Siena, 15 maggio 2018 - I pici e l'arte di 'appiciare', ovvero di realizzare questa pasta tipica del Senese, entrano nell'Inventario nazionale del patrimonio agroalimentare italiano. A renderlo noto l'Unione dei Comuni della Valdichiana senese, spiegando che il ministero delle Politiche agricole, alimentari e forestali ha sancito l'ammissione con un apposito decreto.

Nell'inventario, spiega una nota, è già presente l'arte di fare la pizza napoletana, e ora si aggiungerà anche quella di 'appiciare'. In una nota l'Unione dei Comuni parla di un riconoscimento di «grande prestigio» per i pici, alimento di origine povera, inconfondibile per la sua tipicità e provenienza, quasi identitario, e per l'appiciare'. Proprio le ricerche promosse dalla stessa Unione hanno consentito di elaborare un dossier per l'ingresso di quest'arte nell'inventario nazionale e candidarla all'elenco dei beni immateriali Unesco.

Lo studio ha permesso di individuare almeno diciannove feste popolari in cui i pici vengono prodotti e poi proposti, spesso come fulcro di menù anche elaborati.
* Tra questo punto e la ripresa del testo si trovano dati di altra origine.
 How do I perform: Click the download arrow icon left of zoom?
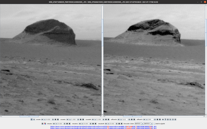click(31, 119)
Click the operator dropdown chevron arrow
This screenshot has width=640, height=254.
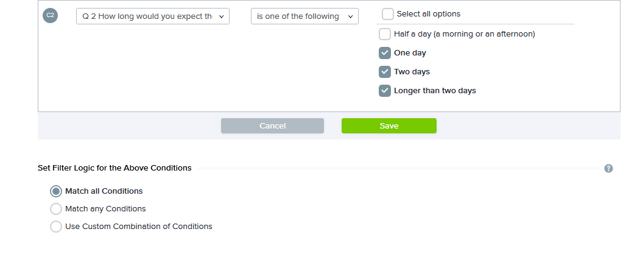(x=350, y=16)
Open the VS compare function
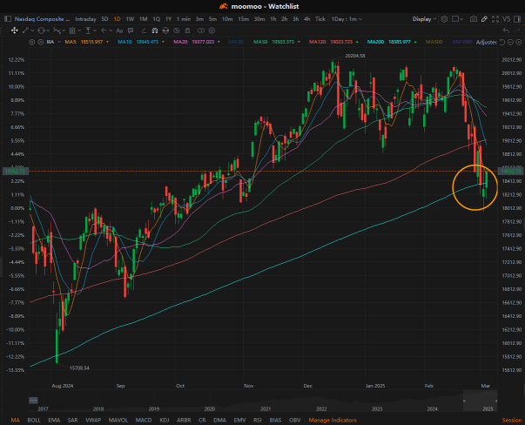Screen dimensions: 525x425 tap(506, 19)
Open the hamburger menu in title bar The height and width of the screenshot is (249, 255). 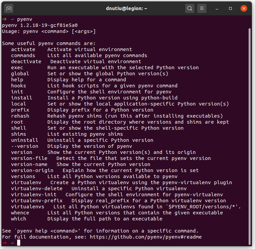click(x=202, y=8)
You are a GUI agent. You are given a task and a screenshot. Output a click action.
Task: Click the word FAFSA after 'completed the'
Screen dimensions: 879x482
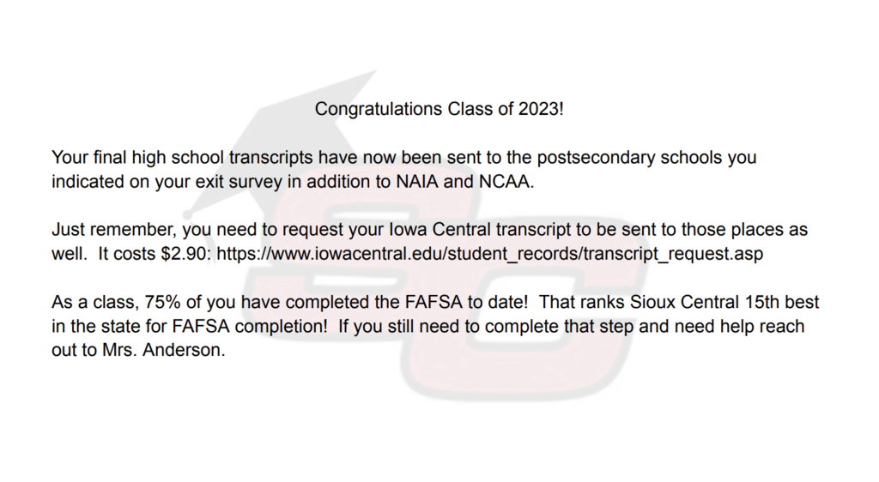coord(433,302)
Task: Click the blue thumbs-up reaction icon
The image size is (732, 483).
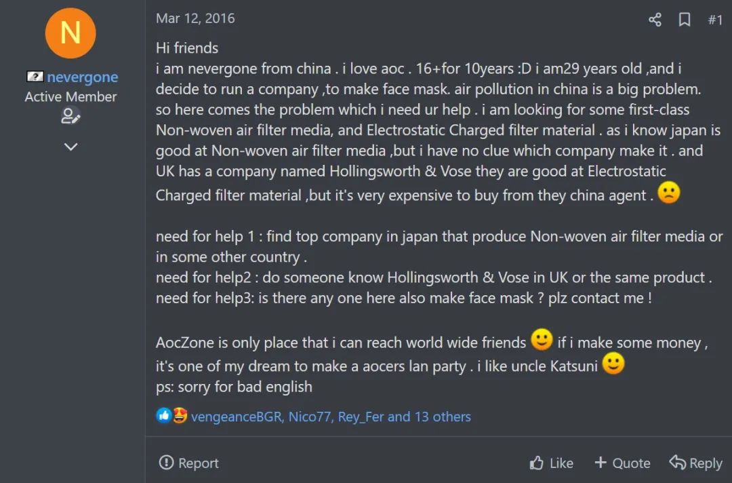Action: tap(163, 416)
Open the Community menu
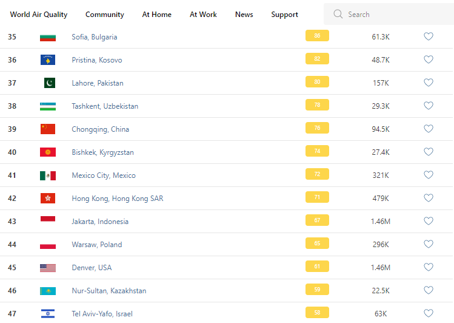Image resolution: width=454 pixels, height=323 pixels. click(105, 15)
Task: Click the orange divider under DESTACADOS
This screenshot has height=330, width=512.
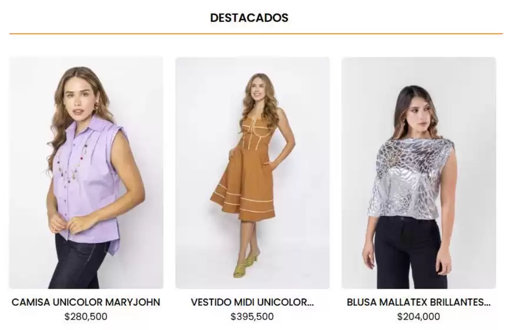Action: tap(256, 34)
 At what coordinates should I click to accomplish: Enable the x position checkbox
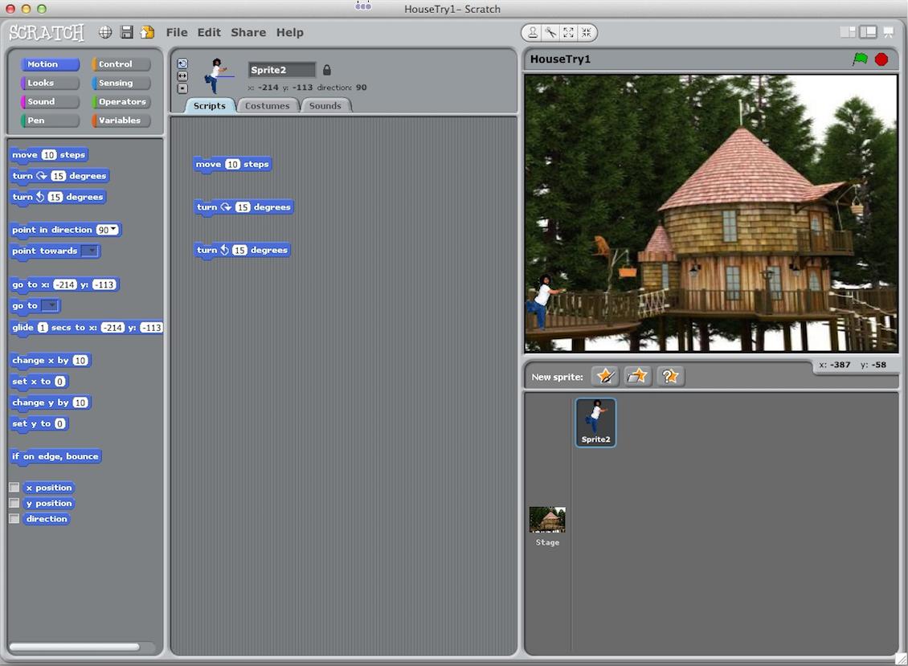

Soddisfatto Andrea Rossi, presidente dell'Unione dei Comuni e sindaco di Montepulciano ( Siena). "È necessario costituire un tavolo con tutte le associazioni - sottolinea Rossi -, da quelle di categoria (agricoltori, ristoratori, trasformatori) a quelle che utilizzano i pici nelle proprie feste e sagre, per mettere a punto un progetto che preveda la valorizzazione di un'eccellenza agroalimentare del nostro territorio".